Trading Set to Begin On Key TRICARE Issues

September 22, 2017

As the House and Senate Armed Service Committees prepare to meet to hash out their respective positions on the FY2018 National Defense Authorization Act (NDAA), it is more urgent than ever for you to alert your legislators to these key issues of importance to every TRICARE beneficiary:

  • TRICARE enrollment fees, as well as other fees, would be hit with significant increases according to the Senate's proposed bill. The Senate is looking for ways to plow savings back into readiness and other unspecified projects, and it wants to do this by repealing the grandfathering clause for TRICARE fees contained in last year's law, which shielded current TRICARE beneficiaries from new fees. The proposed fee structure, which could start immediately depending on the negotiations, would result in the doubling of fees for many beneficiaries.
  • Raising TRICARE pharmacy cost shares, as proposed in the Senate's NDAA version, would impact TRICARE For Life beneficiaries the most. These increases are especially appealing to the Senate because the pharmacy benefit consists of mandatory spending for beneficiaries over the age of 65. The Senate's plan proposes that the savings resulting from these fee hikes could then be used to fund other accounts and programs- programs like the Special Survivor Indemnity Allowance (SSIA) to remedy the Survivor Benefit Plan (SBP)/Dependency Indemnity Compensation (DIC) offset, also known as the “widows' tax,” which offsets a military survivor's monthly SBP annuity by any DIC they receive. MOAA has a longstanding record of advocating for a permanent fix for the widows' tax/SSIA situation. However, taxing beneficiaries' earned benefits is not the way to do it. Keep in mind, too, that many of those affected by the widows' tax use the pharmacy benefit as well. 
  • The Senate's proposal to tie all TRICARE fees to a national health care index would increase the cost of your health insurance. Premiums, copayments, deductibles, and catastrophic caps would rise annually based on increases in health care costs as measured by per capita growth in the National Health Expenditures (NHE). Currently, TRICARE fees and applicable cost shares are tied to the annual rise in COLA. Swapping this index for an arbitrarily selected index, the NHE, would result in beneficiaries paying substantially more for health care over time. A beneficiary's fees would have increased more than 48 percent over the past 10 years if fee increases were linked to the NHE. Compare this to only 18 percent for the same period as currently indexed to COLA.

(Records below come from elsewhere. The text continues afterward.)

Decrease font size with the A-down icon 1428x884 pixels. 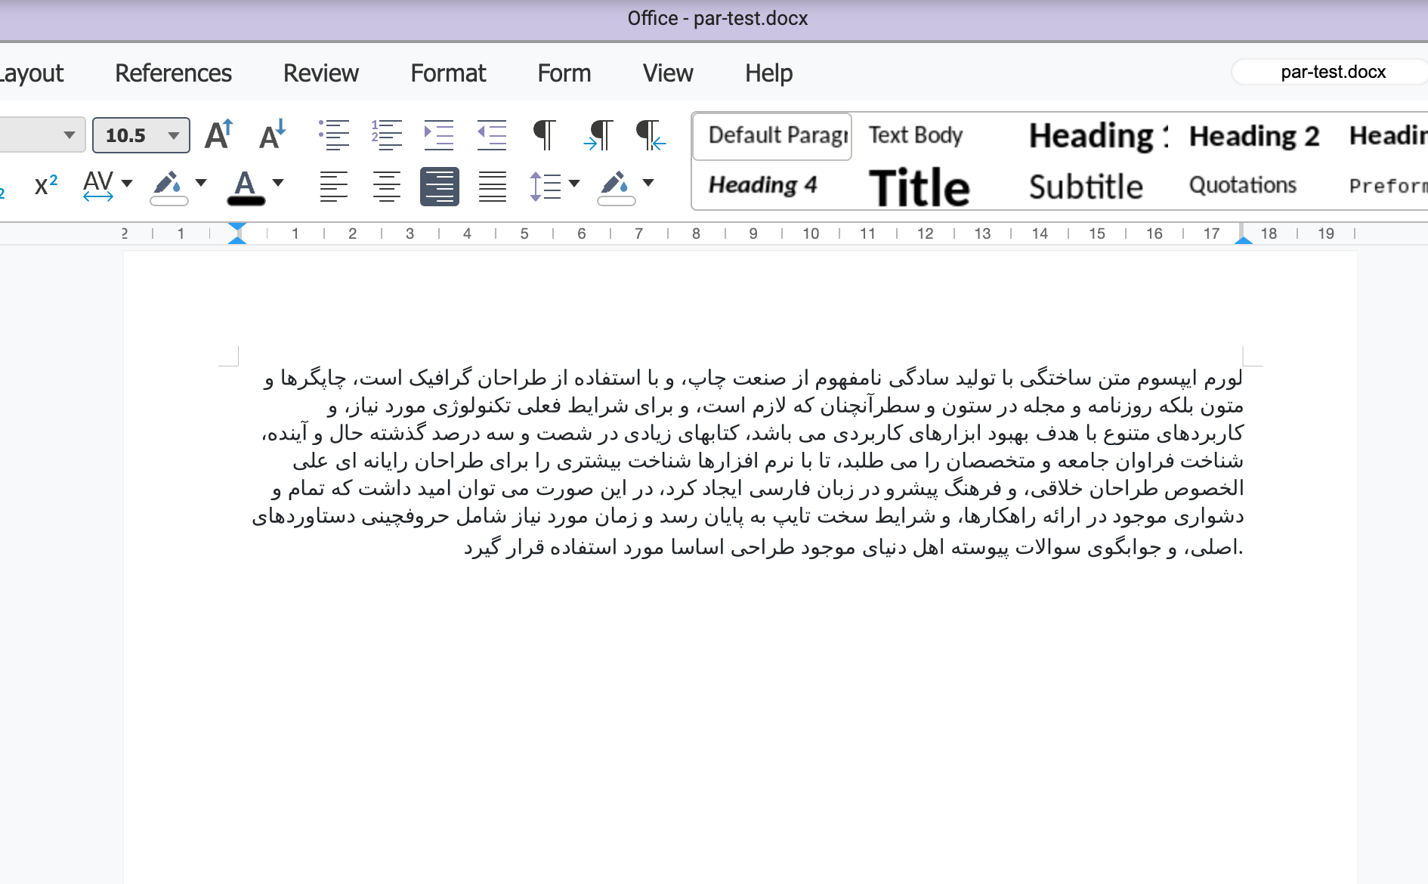pyautogui.click(x=272, y=135)
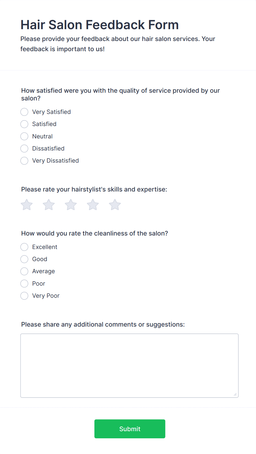The height and width of the screenshot is (454, 256).
Task: Rate hairstylist with the second star
Action: 49,205
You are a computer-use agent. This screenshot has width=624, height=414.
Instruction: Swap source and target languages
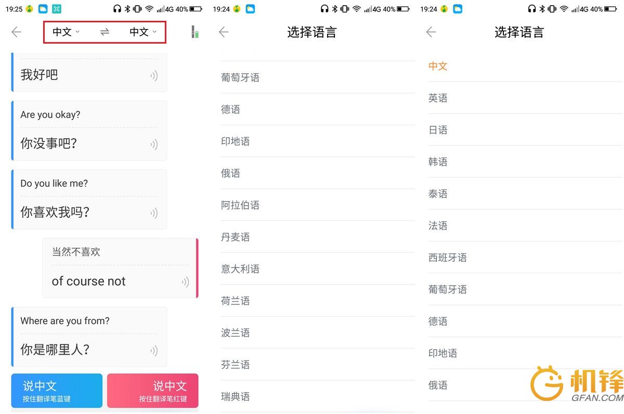point(105,32)
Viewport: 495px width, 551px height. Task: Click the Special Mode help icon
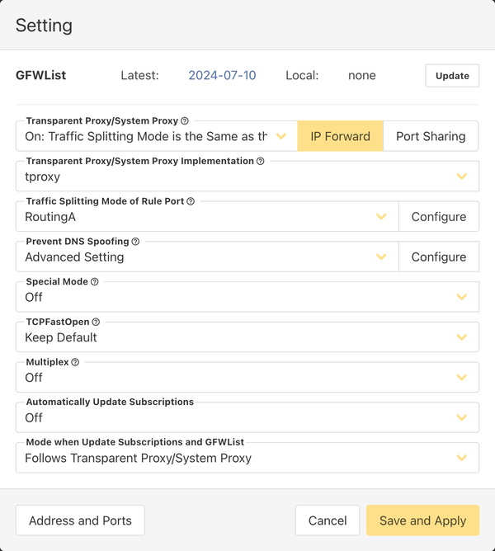(x=94, y=281)
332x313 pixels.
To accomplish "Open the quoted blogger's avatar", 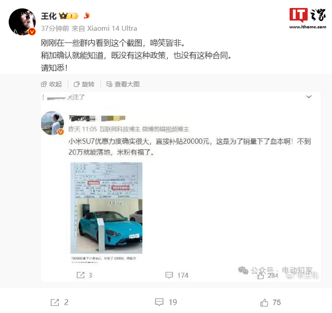I will click(52, 123).
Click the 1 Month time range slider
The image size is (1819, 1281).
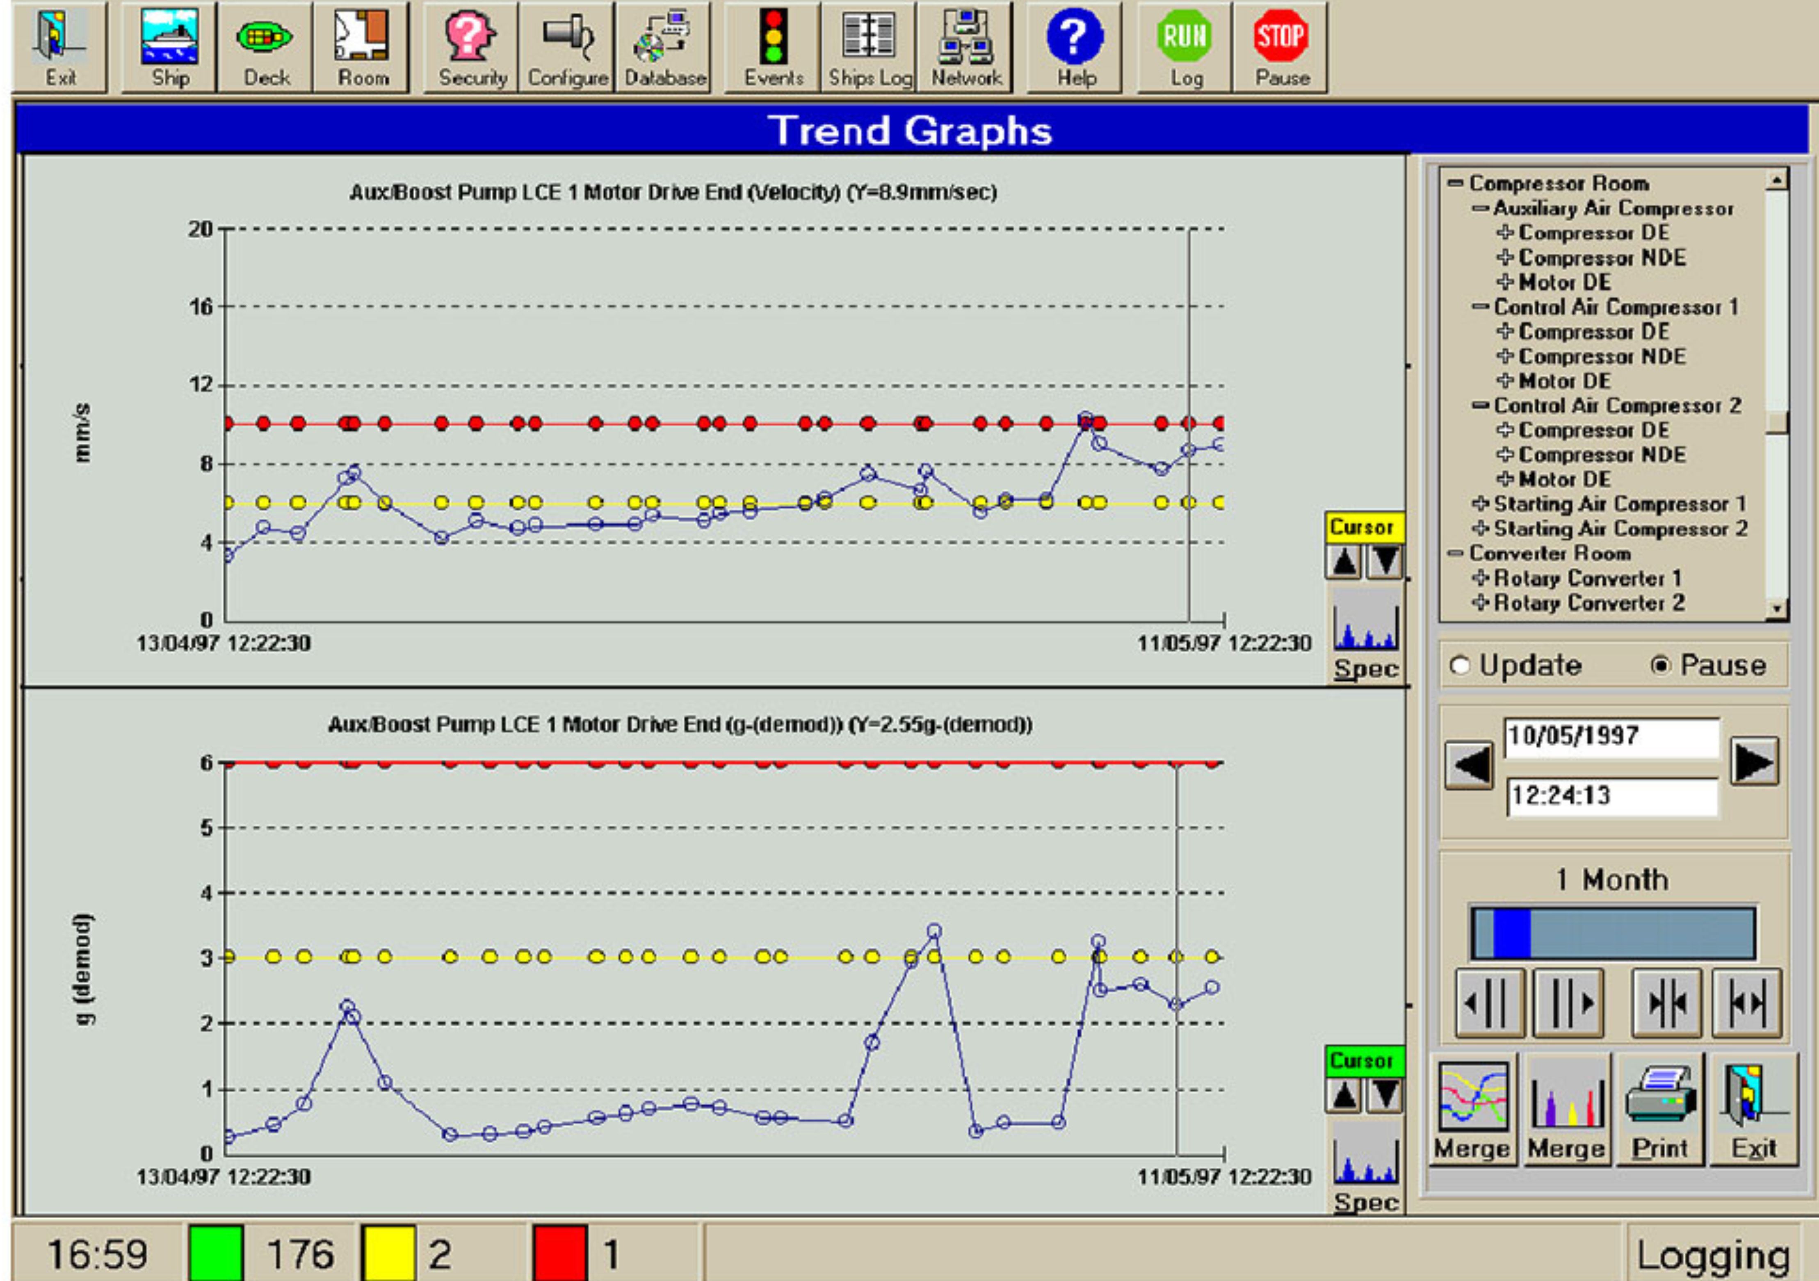tap(1613, 934)
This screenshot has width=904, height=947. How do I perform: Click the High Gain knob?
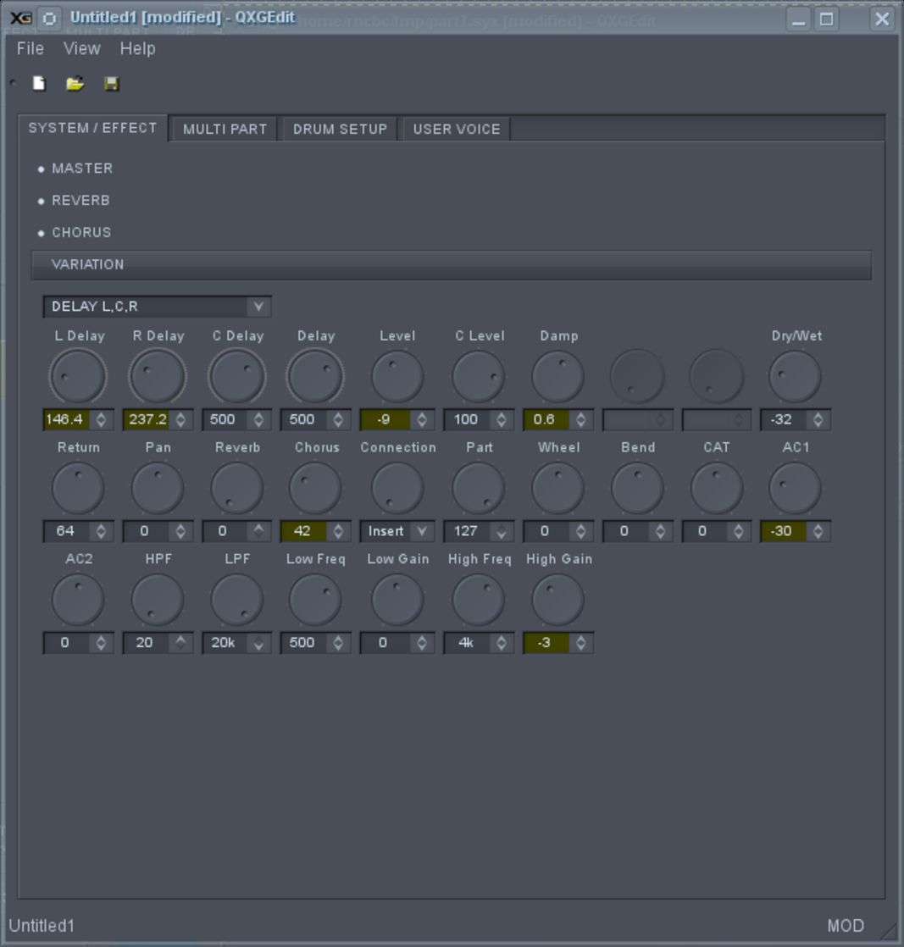click(557, 600)
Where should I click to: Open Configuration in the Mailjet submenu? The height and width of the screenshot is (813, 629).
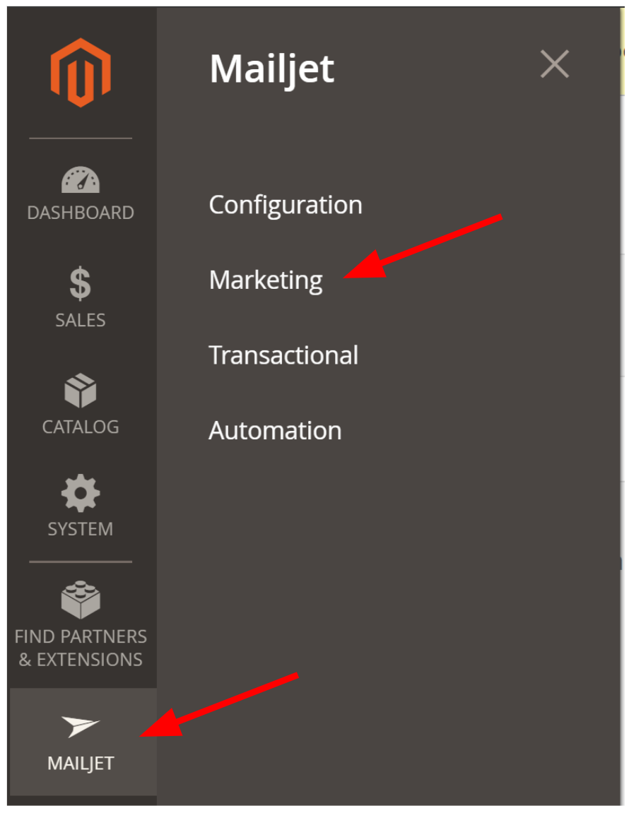pyautogui.click(x=286, y=206)
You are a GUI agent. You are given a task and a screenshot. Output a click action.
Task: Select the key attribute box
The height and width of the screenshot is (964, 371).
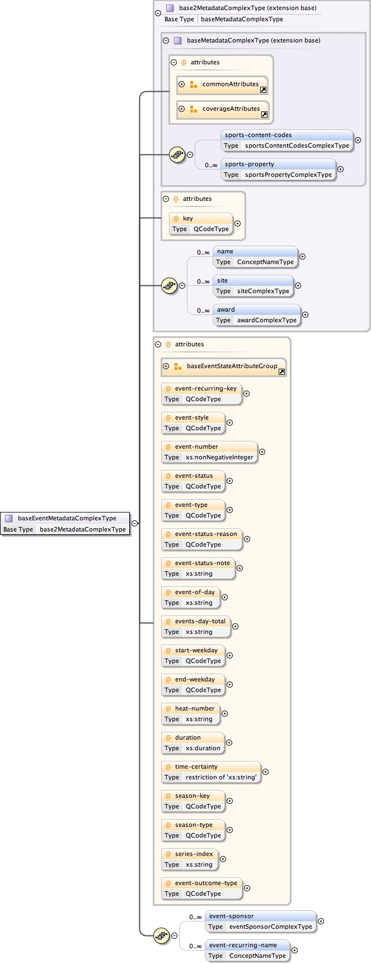click(201, 223)
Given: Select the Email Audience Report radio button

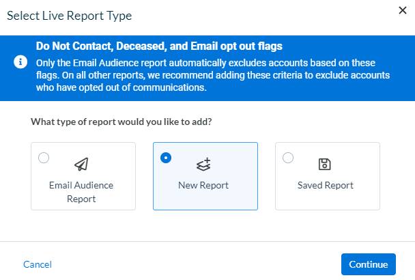Looking at the screenshot, I should pos(44,158).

“We do not think raising TRICARE fees through the repeal of last year's grandfathering, using the pharmacy program as a money source, and tying fees to anything but COLA is in any way fair to beneficiaries,” says Capt. Kathy Beasley, USN (Ret), MOAA's Government Relations Director for Health Affairs. “The House saw fit to keep what is in the current law, to include the existing grandfathered fee structure, and to maintain focus on the implementation of the current TRICARE reform efforts. MOAA strongly agrees with the House.”